Top of THE RECORDS

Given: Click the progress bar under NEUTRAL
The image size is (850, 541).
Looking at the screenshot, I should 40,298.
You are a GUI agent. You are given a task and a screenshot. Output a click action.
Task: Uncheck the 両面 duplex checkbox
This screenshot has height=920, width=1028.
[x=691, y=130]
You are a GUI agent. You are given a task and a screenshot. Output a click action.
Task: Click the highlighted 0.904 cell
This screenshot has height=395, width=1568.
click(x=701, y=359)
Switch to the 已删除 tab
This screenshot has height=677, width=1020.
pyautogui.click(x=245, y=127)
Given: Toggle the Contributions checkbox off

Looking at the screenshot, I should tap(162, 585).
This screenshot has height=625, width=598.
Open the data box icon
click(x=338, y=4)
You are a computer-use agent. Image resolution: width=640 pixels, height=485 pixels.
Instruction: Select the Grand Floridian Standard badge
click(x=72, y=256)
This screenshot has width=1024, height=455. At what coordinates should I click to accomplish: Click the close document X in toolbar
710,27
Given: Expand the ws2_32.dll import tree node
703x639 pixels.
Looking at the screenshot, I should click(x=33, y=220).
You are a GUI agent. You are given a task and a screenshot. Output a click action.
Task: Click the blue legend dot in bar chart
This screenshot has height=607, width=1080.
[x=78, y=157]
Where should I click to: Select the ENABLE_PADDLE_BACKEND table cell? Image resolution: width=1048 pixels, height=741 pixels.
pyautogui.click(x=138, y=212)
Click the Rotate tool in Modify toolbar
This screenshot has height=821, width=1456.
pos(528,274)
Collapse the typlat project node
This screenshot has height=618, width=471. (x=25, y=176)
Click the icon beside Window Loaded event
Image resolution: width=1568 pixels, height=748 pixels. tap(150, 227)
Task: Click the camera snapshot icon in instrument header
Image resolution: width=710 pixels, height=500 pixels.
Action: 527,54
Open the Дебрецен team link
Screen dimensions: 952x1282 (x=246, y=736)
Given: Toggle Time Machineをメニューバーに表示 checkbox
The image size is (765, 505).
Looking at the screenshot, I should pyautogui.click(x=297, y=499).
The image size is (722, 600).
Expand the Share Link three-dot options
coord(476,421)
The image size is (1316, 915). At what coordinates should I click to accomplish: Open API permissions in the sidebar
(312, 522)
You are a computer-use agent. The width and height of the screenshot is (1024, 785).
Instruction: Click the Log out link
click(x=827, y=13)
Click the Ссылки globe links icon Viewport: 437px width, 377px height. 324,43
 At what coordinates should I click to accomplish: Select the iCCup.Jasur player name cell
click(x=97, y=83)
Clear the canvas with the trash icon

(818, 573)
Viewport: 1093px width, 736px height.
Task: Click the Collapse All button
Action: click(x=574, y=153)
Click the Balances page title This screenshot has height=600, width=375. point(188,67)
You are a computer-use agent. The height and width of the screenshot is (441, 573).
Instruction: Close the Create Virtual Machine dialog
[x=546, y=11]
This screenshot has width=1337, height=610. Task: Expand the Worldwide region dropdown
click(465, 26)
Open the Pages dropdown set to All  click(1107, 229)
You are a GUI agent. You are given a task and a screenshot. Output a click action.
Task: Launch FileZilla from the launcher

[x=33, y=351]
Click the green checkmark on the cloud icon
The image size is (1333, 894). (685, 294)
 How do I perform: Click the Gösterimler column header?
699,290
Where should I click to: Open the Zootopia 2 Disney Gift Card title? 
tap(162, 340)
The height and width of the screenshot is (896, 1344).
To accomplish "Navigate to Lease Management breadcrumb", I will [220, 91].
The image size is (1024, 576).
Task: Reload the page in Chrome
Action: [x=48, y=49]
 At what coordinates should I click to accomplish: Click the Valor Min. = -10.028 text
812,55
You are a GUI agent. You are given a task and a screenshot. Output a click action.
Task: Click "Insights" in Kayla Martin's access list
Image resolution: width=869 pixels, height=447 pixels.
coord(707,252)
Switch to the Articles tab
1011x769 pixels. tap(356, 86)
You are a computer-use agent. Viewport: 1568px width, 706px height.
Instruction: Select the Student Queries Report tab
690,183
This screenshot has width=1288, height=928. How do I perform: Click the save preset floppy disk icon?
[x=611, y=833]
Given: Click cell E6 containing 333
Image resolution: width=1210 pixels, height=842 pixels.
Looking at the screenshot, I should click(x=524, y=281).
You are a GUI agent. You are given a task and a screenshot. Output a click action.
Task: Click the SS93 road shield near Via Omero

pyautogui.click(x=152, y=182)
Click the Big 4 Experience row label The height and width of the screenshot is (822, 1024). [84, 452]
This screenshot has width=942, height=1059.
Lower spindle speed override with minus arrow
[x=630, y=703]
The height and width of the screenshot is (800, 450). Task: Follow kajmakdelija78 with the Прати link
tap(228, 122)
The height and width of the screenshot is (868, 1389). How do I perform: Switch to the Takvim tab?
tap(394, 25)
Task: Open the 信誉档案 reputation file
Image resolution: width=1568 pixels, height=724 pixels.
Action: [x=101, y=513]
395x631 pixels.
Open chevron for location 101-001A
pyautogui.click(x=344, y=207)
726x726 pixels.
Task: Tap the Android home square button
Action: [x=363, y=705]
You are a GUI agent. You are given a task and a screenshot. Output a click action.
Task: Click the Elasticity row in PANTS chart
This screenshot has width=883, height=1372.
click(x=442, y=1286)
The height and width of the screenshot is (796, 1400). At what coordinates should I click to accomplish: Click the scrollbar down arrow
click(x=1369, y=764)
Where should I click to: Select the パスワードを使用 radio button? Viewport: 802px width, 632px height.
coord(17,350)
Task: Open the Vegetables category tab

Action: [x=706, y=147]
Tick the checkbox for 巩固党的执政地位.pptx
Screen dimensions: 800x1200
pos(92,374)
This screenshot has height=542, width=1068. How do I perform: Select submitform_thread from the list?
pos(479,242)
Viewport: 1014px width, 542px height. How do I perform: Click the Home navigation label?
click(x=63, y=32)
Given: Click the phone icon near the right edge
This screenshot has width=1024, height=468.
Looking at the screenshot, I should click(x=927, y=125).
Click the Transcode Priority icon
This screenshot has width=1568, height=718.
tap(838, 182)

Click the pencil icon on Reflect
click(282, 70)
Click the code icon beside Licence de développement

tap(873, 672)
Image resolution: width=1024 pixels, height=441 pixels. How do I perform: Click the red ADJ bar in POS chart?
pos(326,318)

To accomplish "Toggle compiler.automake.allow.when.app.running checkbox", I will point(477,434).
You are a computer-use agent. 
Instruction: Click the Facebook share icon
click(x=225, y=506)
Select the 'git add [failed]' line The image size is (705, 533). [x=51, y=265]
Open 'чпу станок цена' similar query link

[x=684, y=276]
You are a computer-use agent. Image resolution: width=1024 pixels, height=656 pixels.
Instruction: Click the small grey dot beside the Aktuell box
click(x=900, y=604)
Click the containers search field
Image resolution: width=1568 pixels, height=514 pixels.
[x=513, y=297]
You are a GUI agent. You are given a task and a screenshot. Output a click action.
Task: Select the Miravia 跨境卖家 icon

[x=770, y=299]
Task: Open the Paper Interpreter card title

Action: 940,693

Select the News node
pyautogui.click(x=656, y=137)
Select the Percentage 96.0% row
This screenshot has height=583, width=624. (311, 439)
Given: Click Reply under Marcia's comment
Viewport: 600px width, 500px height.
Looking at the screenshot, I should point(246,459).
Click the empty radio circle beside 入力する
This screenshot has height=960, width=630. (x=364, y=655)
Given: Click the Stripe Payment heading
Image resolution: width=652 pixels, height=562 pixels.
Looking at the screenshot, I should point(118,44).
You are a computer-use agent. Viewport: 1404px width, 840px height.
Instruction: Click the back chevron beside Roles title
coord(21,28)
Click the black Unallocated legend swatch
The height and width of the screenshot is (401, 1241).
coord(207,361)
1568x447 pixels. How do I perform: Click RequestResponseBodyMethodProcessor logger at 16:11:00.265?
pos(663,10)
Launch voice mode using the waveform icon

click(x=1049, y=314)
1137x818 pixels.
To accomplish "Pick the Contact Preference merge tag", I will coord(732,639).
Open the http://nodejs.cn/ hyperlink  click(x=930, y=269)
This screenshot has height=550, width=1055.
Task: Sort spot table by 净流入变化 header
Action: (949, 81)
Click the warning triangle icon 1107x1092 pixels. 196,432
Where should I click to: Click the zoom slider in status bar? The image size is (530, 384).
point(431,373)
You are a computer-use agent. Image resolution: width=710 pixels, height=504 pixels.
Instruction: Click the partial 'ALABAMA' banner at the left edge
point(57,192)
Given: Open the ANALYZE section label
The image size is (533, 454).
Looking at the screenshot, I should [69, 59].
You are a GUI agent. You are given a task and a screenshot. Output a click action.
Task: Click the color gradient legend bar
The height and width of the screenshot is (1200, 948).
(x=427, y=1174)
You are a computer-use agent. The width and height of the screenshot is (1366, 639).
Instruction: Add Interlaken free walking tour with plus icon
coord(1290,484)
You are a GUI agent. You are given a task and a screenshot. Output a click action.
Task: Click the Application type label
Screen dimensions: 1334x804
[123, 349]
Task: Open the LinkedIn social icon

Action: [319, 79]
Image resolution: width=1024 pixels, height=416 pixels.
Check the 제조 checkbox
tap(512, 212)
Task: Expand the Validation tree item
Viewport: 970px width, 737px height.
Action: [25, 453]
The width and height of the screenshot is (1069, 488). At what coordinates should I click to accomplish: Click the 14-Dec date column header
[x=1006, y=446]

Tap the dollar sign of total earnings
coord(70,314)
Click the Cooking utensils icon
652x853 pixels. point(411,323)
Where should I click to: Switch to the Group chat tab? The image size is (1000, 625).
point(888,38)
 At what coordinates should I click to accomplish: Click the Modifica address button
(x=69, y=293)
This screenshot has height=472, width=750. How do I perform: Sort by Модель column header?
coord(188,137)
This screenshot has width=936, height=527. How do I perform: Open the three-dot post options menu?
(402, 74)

Bottom of THE RECORDS

Only one stretch of the data above is needed. Restate it word for word, from the line containing "Given: Click Reply under Marcia's comment" through the line containing "1137x818 pixels.", both ends included.

Given: Click Reply under Marcia's comment
Viewport: 600px width, 500px height.
Looking at the screenshot, I should point(246,459).
Click the empty radio circle beside 入力する
This screenshot has height=960, width=630. (x=364, y=655)
Given: Click the Stripe Payment heading
Image resolution: width=652 pixels, height=562 pixels.
Looking at the screenshot, I should point(118,44).
You are a computer-use agent. Viewport: 1404px width, 840px height.
Instruction: Click the back chevron beside Roles title
coord(21,28)
Click the black Unallocated legend swatch
The height and width of the screenshot is (401, 1241).
coord(207,361)
1568x447 pixels. How do I perform: Click RequestResponseBodyMethodProcessor logger at 16:11:00.265?
pos(663,10)
Launch voice mode using the waveform icon

click(x=1049, y=314)
1137x818 pixels.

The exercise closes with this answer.